Terraform workspaces allow you to manage multiple distinct sets of infrastructure resources using the same configuration. Each workspace has its own state file, enabling you to maintain separate environments like development, staging, and production.

What They Do

Workspaces provide:
  • Isolated state files for each environment
  • Same configuration used across multiple deployments
  • Easy switching between environments
  • Separate resource instances per workspace
  • Built-in environment management without additional tooling

When to Use Them

Use workspaces when you want to:
  • Deploy the same infrastructure configuration to multiple environments
  • Test changes in a development workspace before promoting to production
  • Maintain separate state for each team member’s development environment
  • Create temporary environments for testing or feature development
  • Manage multiple regions or accounts with similar infrastructure
Note: For significantly different environments, separate Terraform configurations may be more appropriate than workspaces.

Workspace Basics

Default Workspace

Every Terraform configuration starts with a workspace named default:
terraform workspace show
# Output: default
The default workspace cannot be deleted.

Current Workspace

Check which workspace you’re currently using:
terraform workspace show
# Output: production

Working with Workspaces

List Workspaces

1

List all workspaces

View all available workspaces:
terraform workspace list
Example output:
  default
* development
  staging
  production
The * indicates the currently selected workspace.

Create a New Workspace

1

Create a workspace

Create and switch to a new workspace:
terraform workspace new development
Example output:
Created and switched to workspace "development"!

You're now on a new, empty workspace. Workspaces isolate their state,
so if you run "terraform plan" Terraform will not see any existing state
for this configuration.
2

Initialize if needed

If this is a new workspace, you may need to run init:
terraform init
3

Apply configuration

Deploy infrastructure in the new workspace:
terraform apply
Resources are created with the workspace-specific state file.

Create Workspace from Existing State

Create a workspace and populate it with an existing state file:
terraform workspace new staging -state=terraform.tfstate.staging
Example output:
Created and switched to workspace "staging"!

(Collected data)
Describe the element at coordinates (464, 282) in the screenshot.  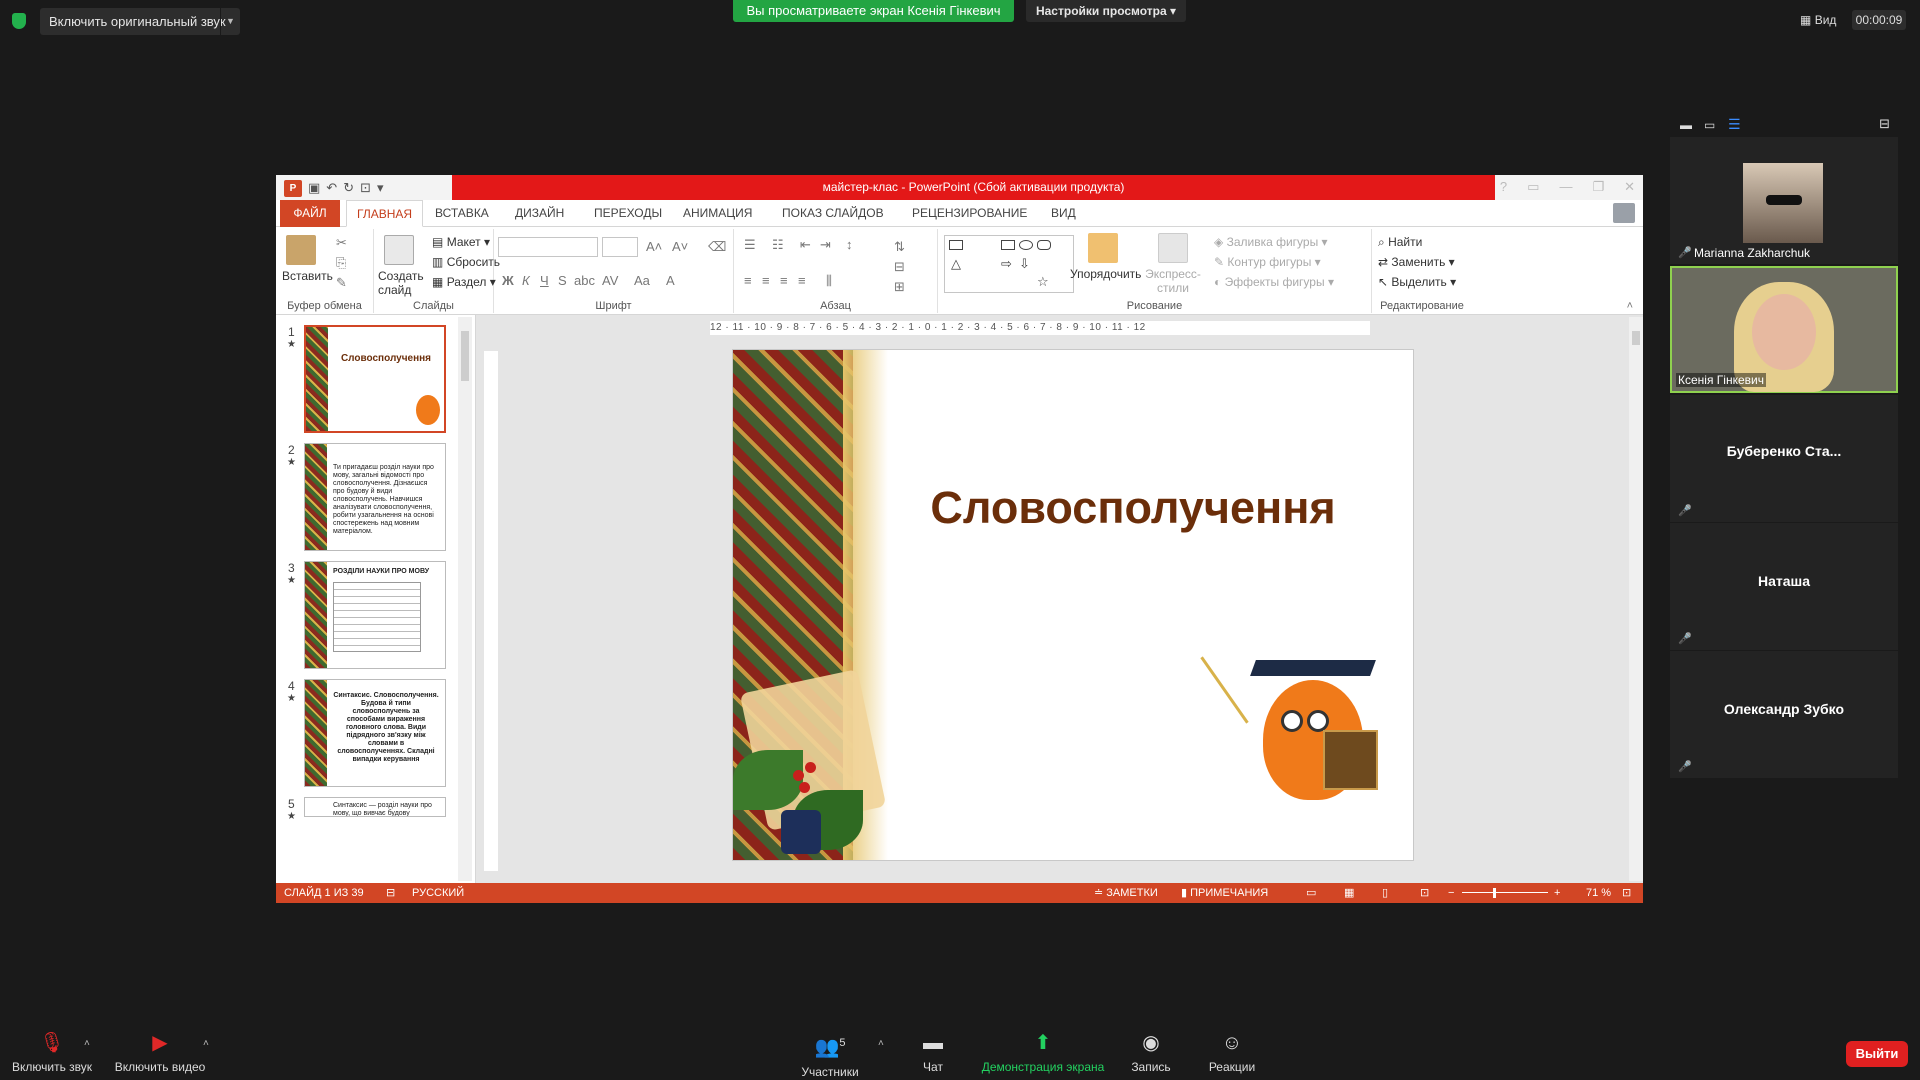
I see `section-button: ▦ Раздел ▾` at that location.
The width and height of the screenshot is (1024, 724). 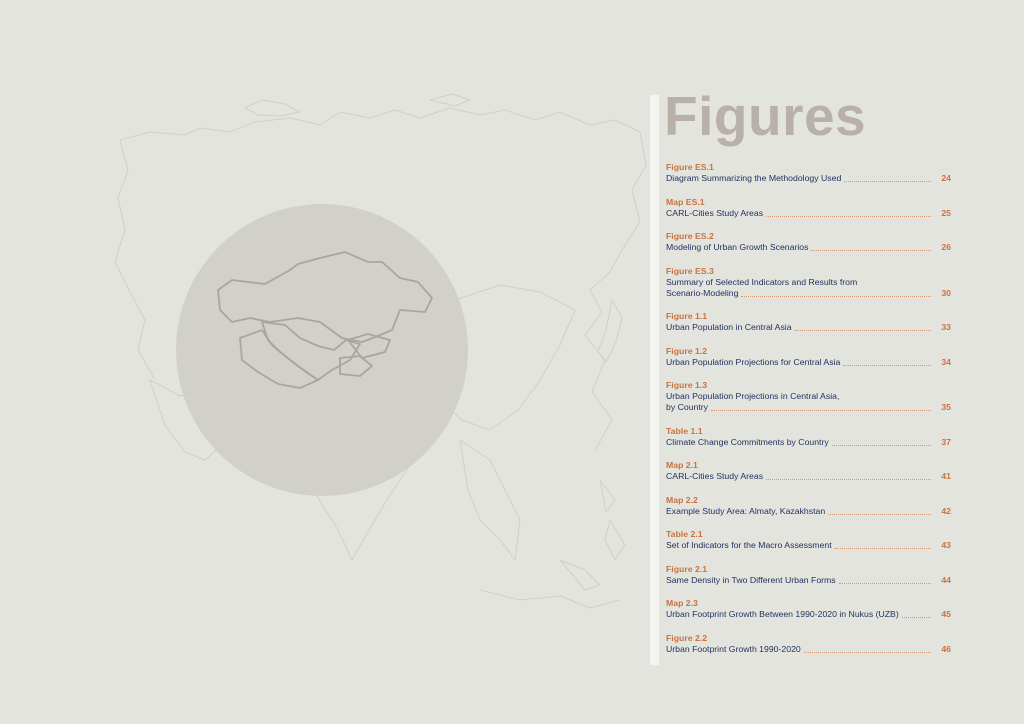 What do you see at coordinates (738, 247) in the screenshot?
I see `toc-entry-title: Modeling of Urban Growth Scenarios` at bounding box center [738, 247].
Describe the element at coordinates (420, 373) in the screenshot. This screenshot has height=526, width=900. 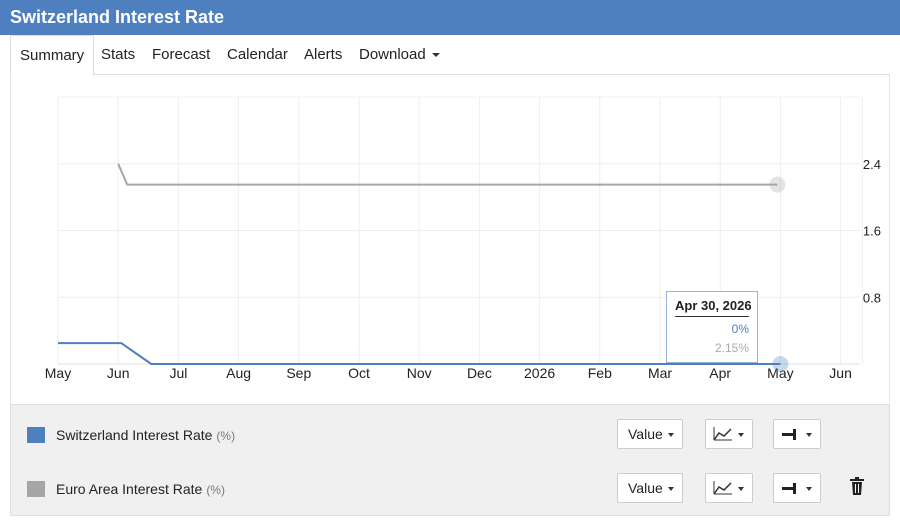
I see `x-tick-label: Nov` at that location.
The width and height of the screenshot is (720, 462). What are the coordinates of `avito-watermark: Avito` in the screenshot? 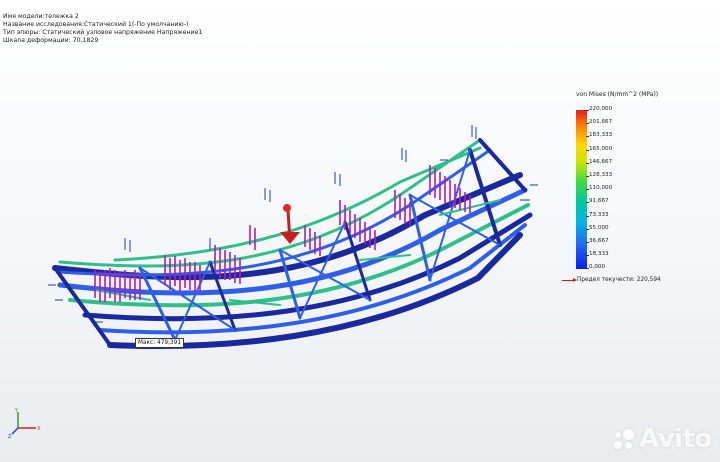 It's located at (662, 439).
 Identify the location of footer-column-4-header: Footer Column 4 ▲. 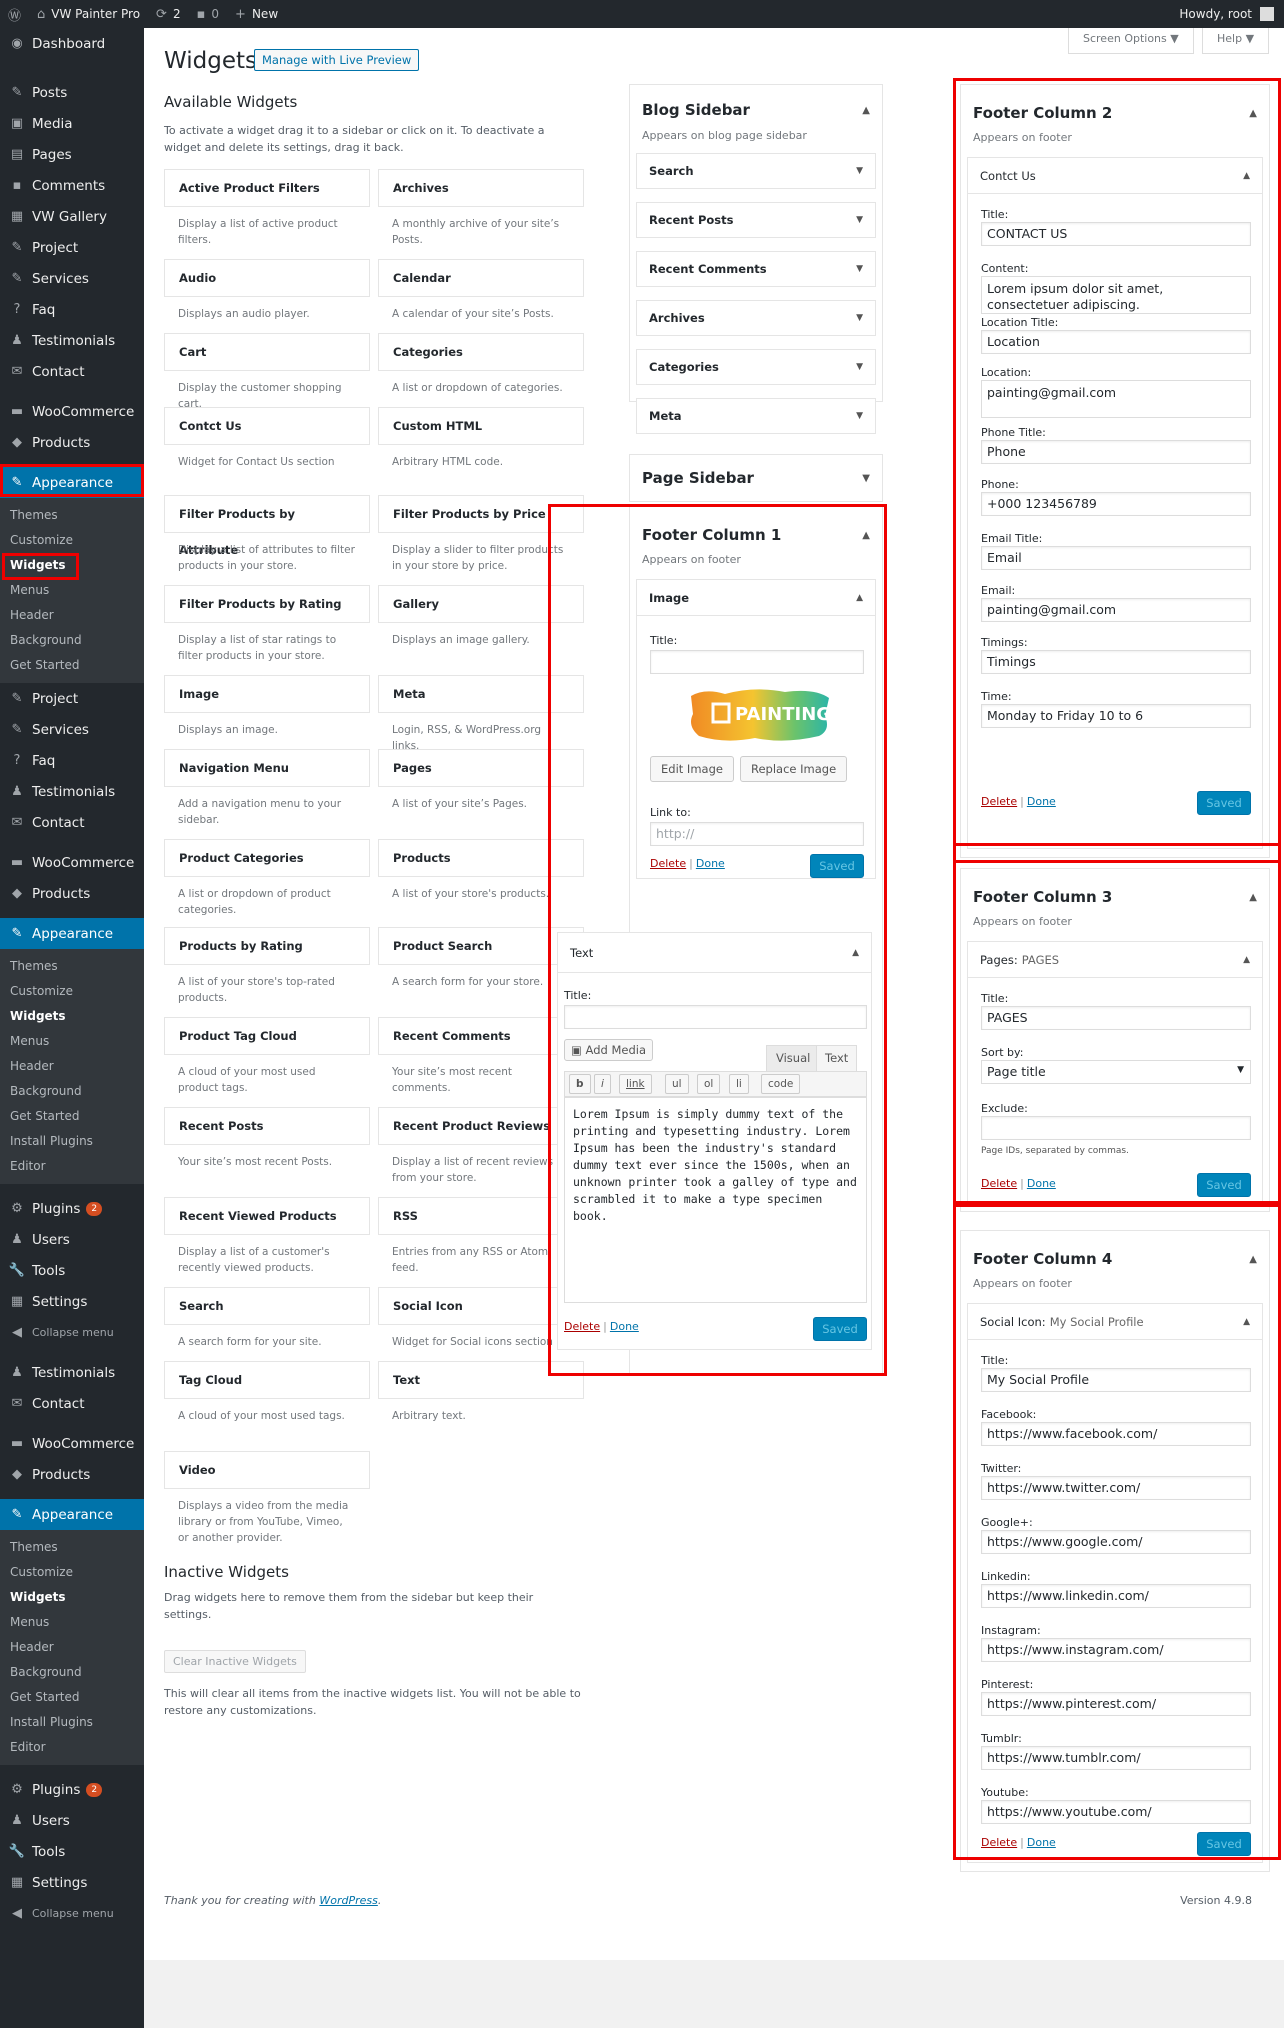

YOUR OBJECTIVE ->
Output everything from "Create a New" down to "for this configuration." in the Terraform workspaces text, copied word for word. The items have no connection to the Terraform workspaces text.

EXPECTED ANSWER ->
Create a New Workspace

1

Create a workspace

Create and switch to a new workspace:
terraform workspace new development
Example output:
Created and switched to workspace "development"!

You're now on a new, empty workspace. Workspaces isolate their state,
so if you run "terraform plan" Terraform will not see any existing state
for this configuration.